At a hastily called parliamentary session, lawmakers approved the appointment of security minister Gervais Ndirakobuca to replace Bunyoni as prime minister in a unanimous 113-0 vote, the national broadcaster RTNB said.
Bunyoni’s departure came after Ndayishimiye, who has been in power for just over two years, last week warned of a coup plot against him.
“Do you think an army general can be threatened by saying they will make a coup? Who is that person?

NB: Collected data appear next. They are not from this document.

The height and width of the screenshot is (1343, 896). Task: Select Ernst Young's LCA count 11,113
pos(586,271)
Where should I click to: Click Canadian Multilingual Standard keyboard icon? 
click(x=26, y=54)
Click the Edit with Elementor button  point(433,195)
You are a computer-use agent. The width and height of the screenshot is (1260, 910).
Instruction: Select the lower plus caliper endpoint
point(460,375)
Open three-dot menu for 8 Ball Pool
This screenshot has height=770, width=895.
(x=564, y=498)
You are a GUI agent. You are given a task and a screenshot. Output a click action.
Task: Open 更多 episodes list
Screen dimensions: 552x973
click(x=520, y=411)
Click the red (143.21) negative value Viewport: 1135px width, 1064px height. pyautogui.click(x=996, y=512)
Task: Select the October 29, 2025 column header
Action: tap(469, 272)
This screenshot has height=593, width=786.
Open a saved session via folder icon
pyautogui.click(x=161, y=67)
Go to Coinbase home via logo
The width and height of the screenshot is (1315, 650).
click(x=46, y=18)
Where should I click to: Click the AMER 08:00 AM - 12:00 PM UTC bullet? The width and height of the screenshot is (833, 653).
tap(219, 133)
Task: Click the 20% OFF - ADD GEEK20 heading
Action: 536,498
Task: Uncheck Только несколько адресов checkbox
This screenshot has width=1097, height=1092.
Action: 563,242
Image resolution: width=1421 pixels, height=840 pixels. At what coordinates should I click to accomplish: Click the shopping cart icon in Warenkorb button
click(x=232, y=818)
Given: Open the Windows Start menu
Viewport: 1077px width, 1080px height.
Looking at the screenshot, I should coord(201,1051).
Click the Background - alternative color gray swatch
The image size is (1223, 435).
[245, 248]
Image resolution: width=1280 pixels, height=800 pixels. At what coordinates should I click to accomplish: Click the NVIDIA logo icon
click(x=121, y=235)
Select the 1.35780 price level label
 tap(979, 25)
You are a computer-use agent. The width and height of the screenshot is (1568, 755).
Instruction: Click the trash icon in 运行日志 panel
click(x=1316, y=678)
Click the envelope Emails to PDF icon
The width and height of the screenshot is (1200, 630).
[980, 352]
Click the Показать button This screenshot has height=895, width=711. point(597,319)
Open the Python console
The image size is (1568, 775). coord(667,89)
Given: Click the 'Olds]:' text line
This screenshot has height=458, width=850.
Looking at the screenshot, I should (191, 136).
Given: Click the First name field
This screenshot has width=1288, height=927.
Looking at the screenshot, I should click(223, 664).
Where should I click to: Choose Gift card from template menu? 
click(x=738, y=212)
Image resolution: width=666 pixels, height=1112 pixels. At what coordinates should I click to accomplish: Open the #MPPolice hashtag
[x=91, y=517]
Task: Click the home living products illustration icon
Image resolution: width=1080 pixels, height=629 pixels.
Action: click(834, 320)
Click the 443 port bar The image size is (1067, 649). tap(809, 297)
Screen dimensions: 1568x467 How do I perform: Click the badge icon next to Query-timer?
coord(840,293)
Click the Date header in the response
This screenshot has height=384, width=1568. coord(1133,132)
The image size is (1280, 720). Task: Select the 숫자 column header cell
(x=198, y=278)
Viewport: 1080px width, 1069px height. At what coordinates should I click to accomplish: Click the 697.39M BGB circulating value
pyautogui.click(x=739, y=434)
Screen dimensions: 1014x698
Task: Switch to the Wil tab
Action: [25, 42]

Whoever it is should come and, in the name of God, I will defeat him,” Ndayishimiye had warned at a meeting of government officials on Friday.
The fate of Bunyoni, a senior figure in the CNDD-FDD party, the former rebel group that has ruled the impoverished country for years, was not immediately known.
Nizigama was replaced by Colonel Aloys Sindayihebura, who until now has been in charge of domestic intelligence within the National Intelligence Service.
– Decades of instability –
Ndayishimiye took power in June 2020 after his predecessor Pierre Nkurunziza died of what the Burundian authorities said was heart failure.
His election in May 2020 had offered promise after the chaotic and bloody rule of his predecessor, although the country has failed to improve its dire record on human rights.
Nkurunziza had launched a crackdown on political opponents in 2015 that left 1,200 people dead and made Burundi a global pariah.
The turmoil erupted after Nkurunziza launched a bid for a third term in office, despite concerns over the legality of such a move.
The United States and the European Union had imposed sanctions over the unrest that also sent 400,000 people fleeing the country, with reports of arbitrary arrests, torture, killings and enforced disappearances.
Earlier this year, both resumed aid flows to the landlocked nation of 12 million people after easing the 2015 sanctions.
Civil society groups have returned, the BBC is allowed to broadcast again and the EU — Burundi’s largest foreign donor — has commended efforts to fight corruption.
Ndirakobuca, the newly appointed premier, was among those sanctioned in 2015 by the United States for “silencing those opposed” to Nkurunziza’s third term bid.
Burundi’s history is littered with presidential assassinations, coups, ethnic massacres and a long civil war that ended in 2006 and left some 300,000 dead.